Work required. Reproduce verbatim the portion of the passage below on social media in classrooms that begins at the words "At a time when" and ends after the words "do the same.".
* begin Page *
At a time when many teachers are made wary by reports of predators and bullies online, social media in the classroom is not the most popular proposition. Teachers like Delmatoff, however, are embracing it rather than banning it. They argue that the educational benefits of social media far outweigh the risks, and they worry that schools are missing out on an opportunity to incorporate learning tools the students already know how to use.
What started as a Facebook-like forum where Delmatoff posted assignments has grown into a social media component for almost every subject. Here are the reasons why she and other proponents of educational social media think more schools should do the same.
1. Social Media is Not Going Away
In the early 1990s, the Internet was the topic of a similar debate in schools. Karl Meinhardt was working as a school computer services manager at the time.
“There was this thing called the Internet starting to show up that was getting a lot of hype, and the school administration was adamantly against allowing access,” he says. “The big fear was pornography and predators, some of the same stuff that’s there today. And yet…can you imagine a school not connected to the Internet now? “
Meinhardt helped develop the Portland social media pilot program after Delmatoff saw his weekly technology segment on the local news and called to ask for his advice. In his opinion, social media, like the Internet, will be a part of our world for a long time. It’s better to teach it than to fight it.
Almost three-fourths of 7th through 12th graders have at least one social media profile, according to a recent survey by the Kaiser Family Foundation. The survey group used social sites more than they played games or watched videos online.
When schools have tried to ban social media, now an integral part of a young person’s life, they’ve had negative results. Schools in Britain that tried to “lock down” their Internet access, for instance, found that “as well as taking up time and detracting from learning, it did not encourage the pupils to take responsibility for their actions.”
“Don’t fight a losing battle,” says Delmatoff. “We’re going to get there anyway, so it’s better to be on the cutting edge, and be moving with the kids, rather than moving against them…Should they be texting their friends during a lecture? Of course not. They shouldn’t be playing cards in a lecture, they shouldn’t be taking a nap during a lecture. But should they learn how to use media for good? Absolutely.”
* end Page *
* begin Material supplied *
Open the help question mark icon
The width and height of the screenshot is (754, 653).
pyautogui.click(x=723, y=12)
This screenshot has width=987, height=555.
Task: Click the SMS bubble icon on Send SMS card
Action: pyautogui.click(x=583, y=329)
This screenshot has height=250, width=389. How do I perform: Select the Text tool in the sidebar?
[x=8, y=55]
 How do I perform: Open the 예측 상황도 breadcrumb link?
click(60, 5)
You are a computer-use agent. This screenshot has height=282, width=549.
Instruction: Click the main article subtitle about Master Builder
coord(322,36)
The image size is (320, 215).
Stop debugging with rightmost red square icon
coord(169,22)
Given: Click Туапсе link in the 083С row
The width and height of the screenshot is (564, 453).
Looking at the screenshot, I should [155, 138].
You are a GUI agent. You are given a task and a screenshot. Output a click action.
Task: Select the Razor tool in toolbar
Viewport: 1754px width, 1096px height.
* end Material supplied *
Reply.
At a time when many teachers are made wary by reports of predators and bullies online, social media in the classroom is not the most popular proposition. Teachers like Delmatoff, however, are embracing it rather than banning it. They argue that the educational benefits of social media far outweigh the risks, and they worry that schools are missing out on an opportunity to incorporate learning tools the students already know how to use.
What started as a Facebook-like forum where Delmatoff posted assignments has grown into a social media component for almost every subject. Here are the reasons why she and other proponents of educational social media think more schools should do the same.